▶ [What is expected] Quote the records below word for word, from the line containing "You are a GUI" up to and including the line containing "point(302,25)".

=== Stored rows ===

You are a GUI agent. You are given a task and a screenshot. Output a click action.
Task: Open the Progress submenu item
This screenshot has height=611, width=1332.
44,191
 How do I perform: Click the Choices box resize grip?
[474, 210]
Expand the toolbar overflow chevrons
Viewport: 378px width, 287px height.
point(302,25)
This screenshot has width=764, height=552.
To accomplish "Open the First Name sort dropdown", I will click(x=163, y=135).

===
=== Stored rows ===

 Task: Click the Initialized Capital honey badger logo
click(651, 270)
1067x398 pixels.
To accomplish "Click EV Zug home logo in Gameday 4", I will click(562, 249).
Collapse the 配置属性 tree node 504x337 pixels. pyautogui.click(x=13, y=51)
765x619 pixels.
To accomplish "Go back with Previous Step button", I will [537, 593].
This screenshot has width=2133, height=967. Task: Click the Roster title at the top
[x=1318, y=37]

===

▶ [Task answer]
You are a GUI agent. You are given a task and a screenshot. Output a click action.
Task: Open the Progress submenu item
This screenshot has height=611, width=1332.
44,191
 How do I perform: Click the Choices box resize grip?
[474, 210]
Expand the toolbar overflow chevrons
Viewport: 378px width, 287px height.
point(302,25)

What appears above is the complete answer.